Taken from cppreference
std::setlocale C++ Localizations library Defined in header
<clocale>
char* setlocale( int category, const char* locale);
The setlocale function installs the specified system locale or its portion as the new C locale. The modifications remain in effect and influences the execution of all locale-sensitive C library functions until the next call to setlocale. If locale is a null pointer, setlocale queries the current C locale without modifying it.
The bytes you are sending to std::cout
are the same, but std::cout
is a locale-sensitive function so it take precedence over your PowerShell UTF-8 settings. If you leave out the setlocale()
function the std::cout
obeys the shell encoding.
If you have Powershell 5.1 and above the >
is an alias for Out-File
. You can set the encoding via $PSDefaultParameterValues
:
like this:
$PSDefaultParameterValues['Out-File:Encoding'] = 'UTF8'
Then you would get an UTF-8 file (with BOM which can be annoying!) instead of the default UTF-16LE.
PowerShell is using OEM code page so by default you are getting what you have setup at your windows. I recommend reading an excelent post on encoding on windows. The point is that without your UTF8 setting to the powershell you are on your code page which you have.
The output.exe
is setting the locales to English_United States.1252
within the c++ program and output_original.exe
is not doing any changes to it:
Here is the output without the UTF8 PowerShell setting:
c:\t>.\output.exe
æ-¥æo¬èªz --> nonsese within the win1252 code page
c:\t>.\output.exe | hexdump
0000000 97e6 e6a5 ac9c aae8 009e --> both hex outputs are the same!
0000009
c:\t>.\output_original.exe
日本語 --> nonsense but different one! (depens on your locale setup - my was English)
c:\t>.\output_original.exe | hexdump
0000000 97e6 e6a5 ac9c aae8 009e --> both hex outputs are the same!
0000009
So what happens here? Your program gives out an output based either on the locale set in the program itself or windows (which is OEM code 1252 at my virtual machine). Notice that in both versions the hexdump is the same, but not the output (with encoding).

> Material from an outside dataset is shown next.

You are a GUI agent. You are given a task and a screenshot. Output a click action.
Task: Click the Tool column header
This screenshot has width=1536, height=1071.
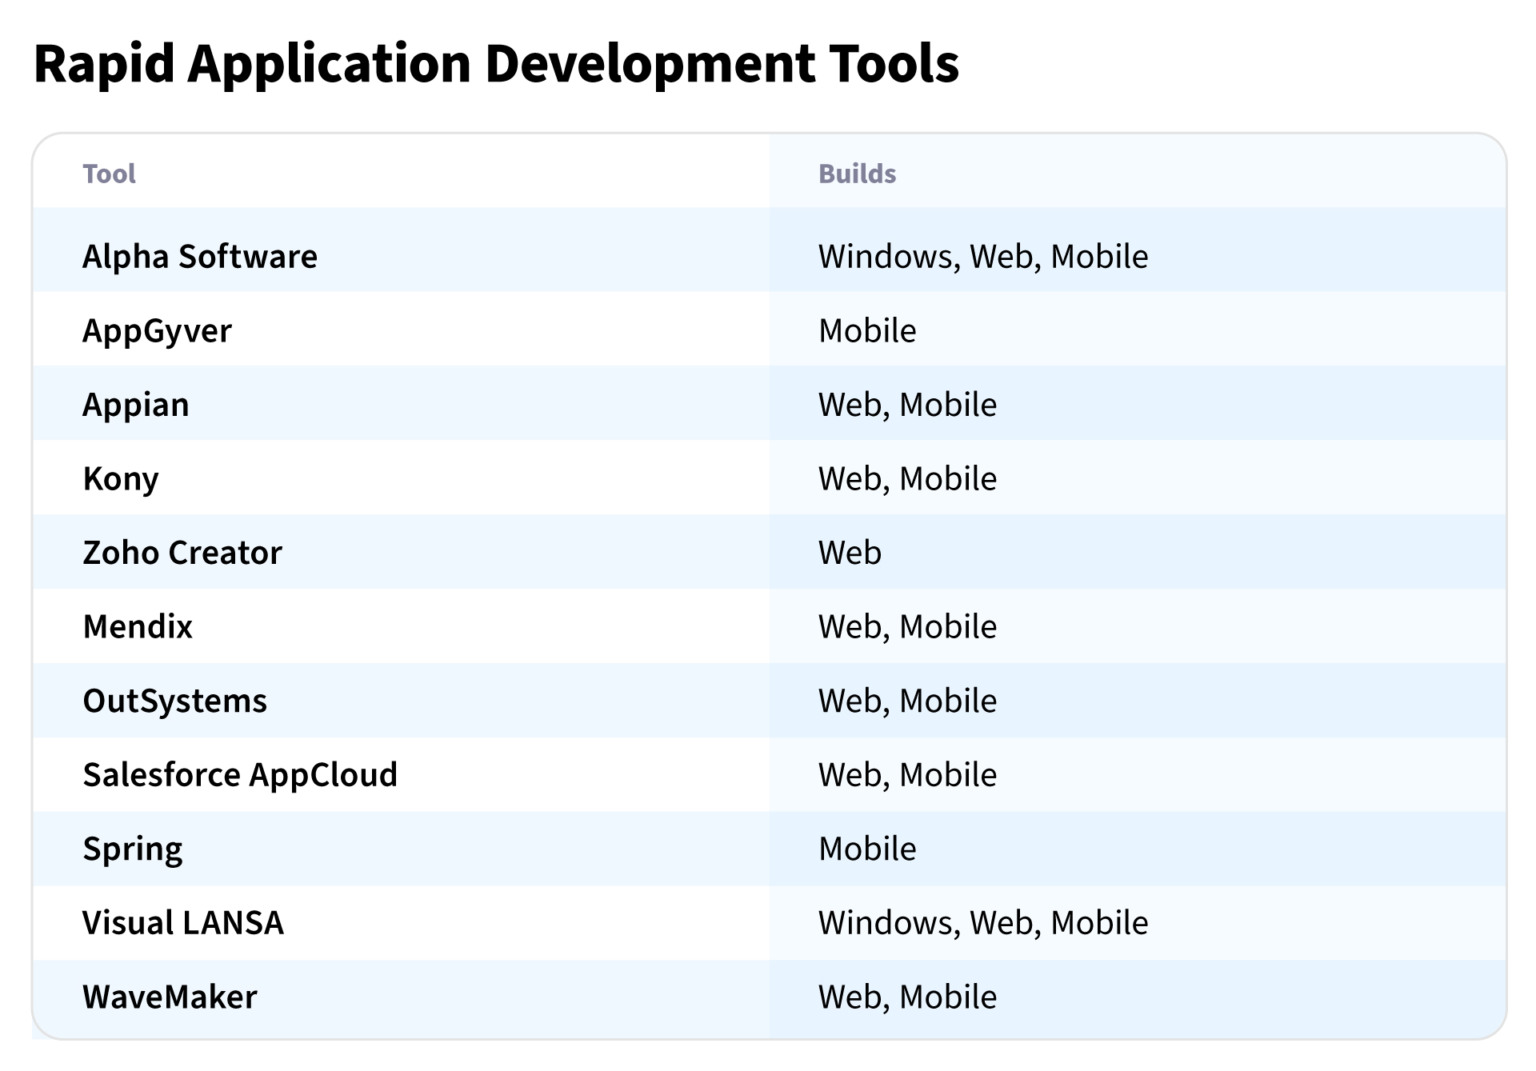pyautogui.click(x=109, y=173)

If you set your PowerShell to UTF8 with the [System.Text.Encoding]::UTF8
:
PS C:\t> [System.Console]::OutputEncoding = [System.Console]::InputEncoding = [System.Text.Encoding]::UTF8
PS C:\t> .\output.exe
日本語 --> the english locales 1252 set within program notice that the output is similar to the above one (but the hexdump is different)
PS C:\t> .\output.exe | hexdump
0000000 bbef 3fbf 3f3f 0a0d -> again hex dump is same for both so they are producing the same output!
0000008
PS C:\t> .\output_original.exe
日本語 --> correct output due to the fact you have forced the PowerShell encoding to UTF8, thus removing the output dependence on the OEM code (windows)
PS C:\t> .\output_original.exe | hexdump
0000000 bbef 3fbf 3f3f 0a0d -> again hex dump is same for both so they are producing the same output!
0000008
What happens here? If you force the locales at your c++ application the std:cout
will be formatted with that locales (1252) those characters are then transformed into UTF8 formatting (that is the reason why the first and second examples are little bit different). When you do not force the locales in your c++ application then the PowerShell encoding is taken, which is now UTF8 and you get correct output.
One thing that is I found interesting is if you change your windows system locales to chinese compatible ones (PRC, Macao, Tchaiwan, Hongkong, etc.) you will get some chinese charactes when not forcing UTF8, but different ones. That means that those bytes are Unicode only and thus only there it works. If you force the UTF8 at PowerShell even with the chinese windows system locales it works correctly.
I hope this answers your question to greater extent.
Rant: It took me so long to investigate because the VS 2019 community edition got expired (WFT MS?) and I could not registre it because the register window was completely blank. Thanks MS but no thanks.